[Source extract]
"""

The latest exhibit in an increasingly frustrating pattern of eroding public trust is that of the College Board’s misrepresentation of 4,000 students’ SAT scores. The fact that the mistake occurred, while significant and unfortunate, is not really at the heart of the public’s concern. As the College Board stated in its initial press release, the students affected by this error represent only eight-tenths of one percent of the more than 400,000 students who took the test in October.

But statistics don’t tell the full story. What is significant about this event is that it falls into an increasingly predictable pattern — a largely autonomous and uniquely powerful entity abuses its power or commits an error, and then seeks to justify its position, rationalize the outcome, or obfuscate the facts, never fully addressing the real pain of those who lost pensions, livelihoods, or opportunities. Such behavior has become a disturbing and recurring theme in our cultural landscape.

The College Board characterized the event as a minor glitch, an irrelevant statistical anomaly in the grand machinery of standardization. After all, how serious can a mistake that affects only eight-tenths of one percent really be? And the continuing bits and pieces of information that dribbled out over the following days in the national press, culminating in a dog-ate-my-homework excuse of wet test papers as the probable cause, only added to the sense that perhaps we still don’t have the whole truth.

But to every student seeking to enroll in college, this is a personal and highly charged issue. So what is missing in this debate is the College Board’s failure to realize that the public views it as a gatekeeper to higher education — that the SAT holds the key to access and scholarships.

In taking the SAT, students begins to define the perimeters of their potential college world. Their score either confirms, limits, or expands the perceived options students have, and so begins the process of self-editing their futures. The SAT has the potential to frame the rest of a student’s life, career, success, and happiness.

"""

[Aim of the exercise] Please sum up the commentary above on the College Board's SAT scoring error in two sentences.

[Dataset excerpts]
"""

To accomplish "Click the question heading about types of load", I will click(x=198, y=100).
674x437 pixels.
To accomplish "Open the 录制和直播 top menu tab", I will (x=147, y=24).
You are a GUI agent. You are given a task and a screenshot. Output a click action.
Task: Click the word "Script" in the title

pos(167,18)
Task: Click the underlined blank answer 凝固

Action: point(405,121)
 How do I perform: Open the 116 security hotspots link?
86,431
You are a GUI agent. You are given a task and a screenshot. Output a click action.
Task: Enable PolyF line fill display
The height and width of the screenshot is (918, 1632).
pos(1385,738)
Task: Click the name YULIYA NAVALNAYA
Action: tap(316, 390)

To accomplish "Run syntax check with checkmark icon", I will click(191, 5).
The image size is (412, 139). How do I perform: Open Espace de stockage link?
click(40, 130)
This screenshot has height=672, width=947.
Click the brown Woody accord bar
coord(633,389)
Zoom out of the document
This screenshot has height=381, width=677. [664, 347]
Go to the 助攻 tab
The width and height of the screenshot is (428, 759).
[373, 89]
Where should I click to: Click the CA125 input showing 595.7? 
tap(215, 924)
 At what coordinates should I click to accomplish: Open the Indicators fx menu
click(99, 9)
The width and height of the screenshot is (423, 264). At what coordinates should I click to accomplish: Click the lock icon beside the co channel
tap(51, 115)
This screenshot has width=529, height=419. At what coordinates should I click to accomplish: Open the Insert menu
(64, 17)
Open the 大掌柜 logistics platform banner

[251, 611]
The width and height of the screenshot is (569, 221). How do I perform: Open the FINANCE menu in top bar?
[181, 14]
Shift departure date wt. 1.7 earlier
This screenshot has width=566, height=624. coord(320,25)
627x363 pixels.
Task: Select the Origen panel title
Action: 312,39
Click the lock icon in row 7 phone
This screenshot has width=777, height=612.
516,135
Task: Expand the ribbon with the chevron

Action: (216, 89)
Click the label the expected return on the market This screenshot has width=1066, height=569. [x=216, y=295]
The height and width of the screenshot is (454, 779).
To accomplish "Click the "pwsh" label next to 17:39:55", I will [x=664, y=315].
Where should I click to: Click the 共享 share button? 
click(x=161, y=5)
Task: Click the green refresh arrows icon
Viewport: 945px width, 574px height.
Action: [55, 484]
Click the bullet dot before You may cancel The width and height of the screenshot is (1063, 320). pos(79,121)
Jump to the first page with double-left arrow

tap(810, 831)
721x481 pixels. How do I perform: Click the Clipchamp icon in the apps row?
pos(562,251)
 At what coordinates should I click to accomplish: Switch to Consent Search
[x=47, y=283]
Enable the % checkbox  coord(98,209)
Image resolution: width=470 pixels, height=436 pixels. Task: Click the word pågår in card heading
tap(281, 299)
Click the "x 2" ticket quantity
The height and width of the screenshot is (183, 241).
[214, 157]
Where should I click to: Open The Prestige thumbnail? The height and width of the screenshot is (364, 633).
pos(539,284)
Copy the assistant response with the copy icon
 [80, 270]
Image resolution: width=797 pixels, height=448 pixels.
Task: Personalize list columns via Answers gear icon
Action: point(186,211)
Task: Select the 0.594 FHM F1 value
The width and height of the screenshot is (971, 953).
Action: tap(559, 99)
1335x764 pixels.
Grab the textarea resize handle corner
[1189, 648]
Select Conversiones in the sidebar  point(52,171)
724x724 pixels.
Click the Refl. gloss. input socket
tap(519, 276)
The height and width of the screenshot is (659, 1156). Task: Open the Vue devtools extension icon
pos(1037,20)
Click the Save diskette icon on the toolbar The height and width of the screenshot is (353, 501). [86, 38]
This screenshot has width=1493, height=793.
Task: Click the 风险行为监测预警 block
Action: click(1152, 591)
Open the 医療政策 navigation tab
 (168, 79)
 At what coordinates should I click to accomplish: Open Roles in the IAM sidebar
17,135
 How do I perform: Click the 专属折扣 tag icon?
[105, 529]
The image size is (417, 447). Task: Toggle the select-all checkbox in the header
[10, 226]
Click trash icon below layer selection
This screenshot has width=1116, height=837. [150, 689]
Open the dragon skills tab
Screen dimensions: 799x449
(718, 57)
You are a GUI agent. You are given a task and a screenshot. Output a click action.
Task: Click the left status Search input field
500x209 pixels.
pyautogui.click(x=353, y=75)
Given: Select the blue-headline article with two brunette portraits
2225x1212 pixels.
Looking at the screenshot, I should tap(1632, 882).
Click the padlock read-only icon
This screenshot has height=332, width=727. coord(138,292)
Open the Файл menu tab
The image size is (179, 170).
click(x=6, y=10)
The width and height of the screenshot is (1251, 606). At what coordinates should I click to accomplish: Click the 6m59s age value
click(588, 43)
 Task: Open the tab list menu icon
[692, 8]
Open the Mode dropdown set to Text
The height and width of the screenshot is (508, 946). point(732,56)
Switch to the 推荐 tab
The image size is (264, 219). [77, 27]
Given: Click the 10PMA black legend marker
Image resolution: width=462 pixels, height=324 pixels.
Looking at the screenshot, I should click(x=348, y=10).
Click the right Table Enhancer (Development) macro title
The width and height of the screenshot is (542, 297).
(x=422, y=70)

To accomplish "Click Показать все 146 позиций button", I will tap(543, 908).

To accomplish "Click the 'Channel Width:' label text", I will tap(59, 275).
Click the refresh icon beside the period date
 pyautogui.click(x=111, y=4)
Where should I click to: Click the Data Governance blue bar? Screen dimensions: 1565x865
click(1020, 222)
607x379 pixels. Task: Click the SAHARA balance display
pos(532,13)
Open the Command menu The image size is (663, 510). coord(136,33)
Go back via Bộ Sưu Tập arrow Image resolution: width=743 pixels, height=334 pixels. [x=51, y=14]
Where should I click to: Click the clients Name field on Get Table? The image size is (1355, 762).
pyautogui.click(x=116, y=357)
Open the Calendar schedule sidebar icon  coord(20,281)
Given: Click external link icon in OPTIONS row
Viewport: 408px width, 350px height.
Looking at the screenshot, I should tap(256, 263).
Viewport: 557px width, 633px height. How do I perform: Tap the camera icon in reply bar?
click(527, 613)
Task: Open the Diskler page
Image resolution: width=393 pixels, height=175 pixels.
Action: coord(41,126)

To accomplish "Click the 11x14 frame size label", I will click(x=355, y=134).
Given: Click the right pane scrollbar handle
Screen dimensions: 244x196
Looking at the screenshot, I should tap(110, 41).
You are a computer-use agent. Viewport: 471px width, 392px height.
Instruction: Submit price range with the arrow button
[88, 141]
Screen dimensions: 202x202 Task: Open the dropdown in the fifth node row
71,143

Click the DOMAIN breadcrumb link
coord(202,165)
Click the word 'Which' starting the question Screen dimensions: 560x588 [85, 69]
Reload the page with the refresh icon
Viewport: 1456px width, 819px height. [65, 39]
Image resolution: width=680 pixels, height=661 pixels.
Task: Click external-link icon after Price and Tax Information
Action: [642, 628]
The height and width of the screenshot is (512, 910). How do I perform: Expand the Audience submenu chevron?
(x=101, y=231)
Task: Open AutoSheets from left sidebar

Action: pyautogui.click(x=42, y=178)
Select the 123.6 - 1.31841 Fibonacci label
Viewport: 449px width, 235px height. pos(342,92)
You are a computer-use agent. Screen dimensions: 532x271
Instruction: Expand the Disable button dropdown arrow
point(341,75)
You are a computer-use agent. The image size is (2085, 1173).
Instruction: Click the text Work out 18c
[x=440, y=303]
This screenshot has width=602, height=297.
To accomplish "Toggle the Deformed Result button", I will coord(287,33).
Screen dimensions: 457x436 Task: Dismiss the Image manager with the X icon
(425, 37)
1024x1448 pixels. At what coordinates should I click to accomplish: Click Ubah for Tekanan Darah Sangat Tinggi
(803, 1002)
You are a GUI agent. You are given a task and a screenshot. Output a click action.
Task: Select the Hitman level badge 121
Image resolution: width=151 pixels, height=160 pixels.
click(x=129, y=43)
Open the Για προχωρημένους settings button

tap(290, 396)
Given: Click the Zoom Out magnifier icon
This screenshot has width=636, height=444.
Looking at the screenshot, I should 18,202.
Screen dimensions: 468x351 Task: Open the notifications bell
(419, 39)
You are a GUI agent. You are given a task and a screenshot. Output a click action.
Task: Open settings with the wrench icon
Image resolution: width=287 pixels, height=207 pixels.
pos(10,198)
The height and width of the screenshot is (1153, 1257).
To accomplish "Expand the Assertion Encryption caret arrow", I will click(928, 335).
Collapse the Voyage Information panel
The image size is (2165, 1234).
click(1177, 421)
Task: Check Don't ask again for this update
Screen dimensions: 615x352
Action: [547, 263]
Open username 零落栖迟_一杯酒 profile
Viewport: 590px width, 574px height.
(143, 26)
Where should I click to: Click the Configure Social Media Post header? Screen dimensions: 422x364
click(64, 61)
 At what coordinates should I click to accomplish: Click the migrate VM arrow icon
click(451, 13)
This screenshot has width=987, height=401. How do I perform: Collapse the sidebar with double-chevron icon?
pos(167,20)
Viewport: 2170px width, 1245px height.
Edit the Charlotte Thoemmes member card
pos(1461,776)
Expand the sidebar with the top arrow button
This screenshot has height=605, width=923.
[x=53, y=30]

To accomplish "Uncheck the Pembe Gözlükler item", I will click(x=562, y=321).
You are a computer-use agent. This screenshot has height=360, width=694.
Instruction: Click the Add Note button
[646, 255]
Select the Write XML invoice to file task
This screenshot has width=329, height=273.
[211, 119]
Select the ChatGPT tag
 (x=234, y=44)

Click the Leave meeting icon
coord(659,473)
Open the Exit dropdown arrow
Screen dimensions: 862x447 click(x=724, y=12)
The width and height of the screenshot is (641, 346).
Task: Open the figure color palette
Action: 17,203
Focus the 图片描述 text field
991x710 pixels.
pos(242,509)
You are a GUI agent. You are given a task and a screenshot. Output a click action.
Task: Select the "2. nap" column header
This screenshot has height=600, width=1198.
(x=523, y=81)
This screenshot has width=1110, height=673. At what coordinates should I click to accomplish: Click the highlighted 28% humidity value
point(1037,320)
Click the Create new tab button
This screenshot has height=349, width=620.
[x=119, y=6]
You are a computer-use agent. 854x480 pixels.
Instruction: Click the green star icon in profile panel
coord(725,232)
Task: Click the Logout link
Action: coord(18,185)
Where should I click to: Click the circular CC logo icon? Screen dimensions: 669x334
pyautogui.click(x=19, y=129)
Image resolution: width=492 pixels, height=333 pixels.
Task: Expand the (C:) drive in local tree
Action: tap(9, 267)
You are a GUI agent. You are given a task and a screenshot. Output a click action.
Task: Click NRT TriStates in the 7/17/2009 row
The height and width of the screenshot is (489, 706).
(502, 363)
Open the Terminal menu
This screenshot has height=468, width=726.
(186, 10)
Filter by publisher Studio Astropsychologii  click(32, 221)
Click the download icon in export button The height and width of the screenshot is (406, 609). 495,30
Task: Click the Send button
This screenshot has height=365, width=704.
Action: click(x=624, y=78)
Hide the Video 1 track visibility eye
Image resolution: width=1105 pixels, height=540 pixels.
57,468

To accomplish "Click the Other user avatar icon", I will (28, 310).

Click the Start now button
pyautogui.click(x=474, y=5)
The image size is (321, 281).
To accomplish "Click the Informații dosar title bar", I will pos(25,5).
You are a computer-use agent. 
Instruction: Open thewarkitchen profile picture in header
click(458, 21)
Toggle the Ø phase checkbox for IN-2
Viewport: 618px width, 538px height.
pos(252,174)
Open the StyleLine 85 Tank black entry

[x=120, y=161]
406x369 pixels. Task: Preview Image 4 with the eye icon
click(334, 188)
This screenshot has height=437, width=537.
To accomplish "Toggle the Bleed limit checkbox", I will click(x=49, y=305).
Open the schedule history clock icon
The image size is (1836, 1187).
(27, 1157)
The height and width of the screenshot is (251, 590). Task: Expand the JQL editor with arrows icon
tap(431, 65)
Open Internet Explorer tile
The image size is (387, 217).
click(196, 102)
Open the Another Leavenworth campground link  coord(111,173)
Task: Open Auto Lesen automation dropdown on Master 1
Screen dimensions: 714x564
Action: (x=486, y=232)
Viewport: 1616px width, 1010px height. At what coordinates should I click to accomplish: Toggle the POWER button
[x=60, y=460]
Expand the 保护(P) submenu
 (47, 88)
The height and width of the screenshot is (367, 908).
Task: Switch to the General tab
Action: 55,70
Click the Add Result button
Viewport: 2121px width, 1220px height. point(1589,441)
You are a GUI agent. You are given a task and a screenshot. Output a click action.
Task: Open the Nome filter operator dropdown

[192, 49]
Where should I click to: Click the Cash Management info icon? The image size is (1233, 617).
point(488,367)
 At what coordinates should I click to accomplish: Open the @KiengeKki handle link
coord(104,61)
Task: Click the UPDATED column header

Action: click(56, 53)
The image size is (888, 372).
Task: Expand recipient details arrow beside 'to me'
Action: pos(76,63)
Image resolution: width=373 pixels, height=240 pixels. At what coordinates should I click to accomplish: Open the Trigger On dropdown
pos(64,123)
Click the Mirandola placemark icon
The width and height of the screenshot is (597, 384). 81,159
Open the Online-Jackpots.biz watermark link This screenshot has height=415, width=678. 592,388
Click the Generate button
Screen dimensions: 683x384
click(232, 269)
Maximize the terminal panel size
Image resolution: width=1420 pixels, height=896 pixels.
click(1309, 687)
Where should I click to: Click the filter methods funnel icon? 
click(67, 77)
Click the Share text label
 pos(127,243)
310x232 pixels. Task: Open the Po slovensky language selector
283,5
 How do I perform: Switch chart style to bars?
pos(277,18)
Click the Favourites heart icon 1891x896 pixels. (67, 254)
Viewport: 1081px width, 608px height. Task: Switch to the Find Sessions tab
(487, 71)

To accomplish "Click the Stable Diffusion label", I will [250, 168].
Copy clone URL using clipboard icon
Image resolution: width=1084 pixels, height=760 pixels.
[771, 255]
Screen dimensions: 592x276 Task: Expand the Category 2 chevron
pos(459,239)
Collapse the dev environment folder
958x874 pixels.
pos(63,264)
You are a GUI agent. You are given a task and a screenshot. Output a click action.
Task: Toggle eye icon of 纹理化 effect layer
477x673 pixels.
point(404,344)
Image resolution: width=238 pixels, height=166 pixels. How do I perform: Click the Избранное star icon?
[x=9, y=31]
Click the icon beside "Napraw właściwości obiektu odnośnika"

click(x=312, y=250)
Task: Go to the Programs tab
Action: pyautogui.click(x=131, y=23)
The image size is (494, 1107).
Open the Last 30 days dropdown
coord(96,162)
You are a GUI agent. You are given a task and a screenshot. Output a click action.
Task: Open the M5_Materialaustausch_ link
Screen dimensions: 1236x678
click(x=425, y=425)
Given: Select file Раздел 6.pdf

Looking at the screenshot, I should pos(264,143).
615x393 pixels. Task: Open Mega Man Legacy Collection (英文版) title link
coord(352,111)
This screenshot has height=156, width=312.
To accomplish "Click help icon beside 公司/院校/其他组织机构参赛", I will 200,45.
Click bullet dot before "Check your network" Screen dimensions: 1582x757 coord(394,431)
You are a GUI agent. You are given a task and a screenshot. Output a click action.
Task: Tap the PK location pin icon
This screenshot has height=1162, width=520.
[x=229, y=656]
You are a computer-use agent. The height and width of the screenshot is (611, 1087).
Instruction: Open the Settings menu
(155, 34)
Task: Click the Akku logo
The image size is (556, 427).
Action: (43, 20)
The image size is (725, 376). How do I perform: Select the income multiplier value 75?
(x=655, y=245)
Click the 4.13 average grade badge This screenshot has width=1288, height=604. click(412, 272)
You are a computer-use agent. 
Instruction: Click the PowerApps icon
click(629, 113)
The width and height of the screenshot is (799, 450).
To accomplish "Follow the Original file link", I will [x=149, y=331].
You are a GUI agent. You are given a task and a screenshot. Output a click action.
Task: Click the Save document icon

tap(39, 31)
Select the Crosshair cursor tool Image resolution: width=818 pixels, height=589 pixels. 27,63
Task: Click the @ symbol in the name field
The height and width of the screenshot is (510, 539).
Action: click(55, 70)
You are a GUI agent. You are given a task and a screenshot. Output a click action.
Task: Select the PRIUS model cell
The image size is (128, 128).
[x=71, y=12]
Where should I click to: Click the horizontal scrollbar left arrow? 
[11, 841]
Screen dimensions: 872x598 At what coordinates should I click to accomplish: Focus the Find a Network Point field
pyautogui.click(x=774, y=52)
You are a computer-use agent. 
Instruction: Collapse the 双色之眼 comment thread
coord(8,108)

"""

[Exercise response] The College Board misrepresented the SAT scores of 4,000 students, a small share of the more than 400,000 who took the test in October, but the commentary argues that the real concern is a recurring pattern in which a powerful entity errs and then justifies its position, rationalizes the outcome, or obscures the facts. The College Board called the event a minor glitch while information came out piecemeal, including wet test papers as the probable cause, and it failed to realize that the public sees it as a gatekeeper to higher education whose scores can frame the rest of a student's life.